To do
Every entry below is to be copied exactly, with nothing left out.

(Beginning of Stored data)

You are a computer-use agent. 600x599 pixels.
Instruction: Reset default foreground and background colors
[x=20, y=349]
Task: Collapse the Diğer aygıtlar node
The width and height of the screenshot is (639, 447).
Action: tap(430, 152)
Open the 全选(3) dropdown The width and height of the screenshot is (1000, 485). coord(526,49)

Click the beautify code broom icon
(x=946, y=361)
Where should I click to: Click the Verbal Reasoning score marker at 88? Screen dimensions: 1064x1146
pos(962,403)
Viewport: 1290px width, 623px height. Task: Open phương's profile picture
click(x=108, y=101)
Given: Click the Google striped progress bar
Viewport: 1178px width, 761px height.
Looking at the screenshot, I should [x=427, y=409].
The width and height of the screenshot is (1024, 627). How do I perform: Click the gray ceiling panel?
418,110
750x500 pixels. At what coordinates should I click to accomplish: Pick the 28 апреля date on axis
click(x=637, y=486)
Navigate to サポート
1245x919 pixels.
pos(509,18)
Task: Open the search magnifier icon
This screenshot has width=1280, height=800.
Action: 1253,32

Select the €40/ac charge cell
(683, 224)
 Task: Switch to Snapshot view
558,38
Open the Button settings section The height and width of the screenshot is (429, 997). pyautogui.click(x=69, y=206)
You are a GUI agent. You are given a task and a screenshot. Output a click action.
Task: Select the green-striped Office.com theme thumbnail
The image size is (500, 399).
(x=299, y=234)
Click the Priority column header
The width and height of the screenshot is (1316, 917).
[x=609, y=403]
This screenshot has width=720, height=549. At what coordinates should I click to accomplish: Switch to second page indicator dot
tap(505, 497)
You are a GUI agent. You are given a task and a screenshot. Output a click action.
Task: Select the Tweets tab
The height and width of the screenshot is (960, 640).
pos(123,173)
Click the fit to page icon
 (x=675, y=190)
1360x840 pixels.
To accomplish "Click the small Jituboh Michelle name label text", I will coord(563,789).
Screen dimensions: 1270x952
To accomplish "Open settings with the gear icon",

(End of Stored data)

Response below
You are a computer-use agent. 600x599 pixels.
Instruction: Reset default foreground and background colors
[x=20, y=349]
Task: Collapse the Diğer aygıtlar node
The width and height of the screenshot is (639, 447).
Action: tap(430, 152)
Open the 全选(3) dropdown The width and height of the screenshot is (1000, 485). coord(526,49)

Click the beautify code broom icon
(x=946, y=361)
Where should I click to: Click the Verbal Reasoning score marker at 88? Screen dimensions: 1064x1146
pos(962,403)
Viewport: 1290px width, 623px height. Task: Open phương's profile picture
click(x=108, y=101)
Given: Click the Google striped progress bar
Viewport: 1178px width, 761px height.
Looking at the screenshot, I should [x=427, y=409].
The width and height of the screenshot is (1024, 627). How do I perform: Click the gray ceiling panel?
418,110
750x500 pixels. At what coordinates should I click to accomplish: Pick the 28 апреля date on axis
click(x=637, y=486)
Navigate to サポート
1245x919 pixels.
pos(509,18)
Task: Open the search magnifier icon
This screenshot has width=1280, height=800.
Action: 1253,32

Select the €40/ac charge cell
(683, 224)
 Task: Switch to Snapshot view
558,38
Open the Button settings section The height and width of the screenshot is (429, 997). pyautogui.click(x=69, y=206)
You are a GUI agent. You are given a task and a screenshot. Output a click action.
Task: Select the green-striped Office.com theme thumbnail
The image size is (500, 399).
(x=299, y=234)
Click the Priority column header
The width and height of the screenshot is (1316, 917).
[x=609, y=403]
This screenshot has width=720, height=549. At what coordinates should I click to accomplish: Switch to second page indicator dot
tap(505, 497)
You are a GUI agent. You are given a task and a screenshot. Output a click action.
Task: Select the Tweets tab
The height and width of the screenshot is (960, 640).
pos(123,173)
Click the fit to page icon
 (x=675, y=190)
1360x840 pixels.
To accomplish "Click the small Jituboh Michelle name label text", I will coord(563,789).
Screen dimensions: 1270x952
To accomplish "Open settings with the gear icon",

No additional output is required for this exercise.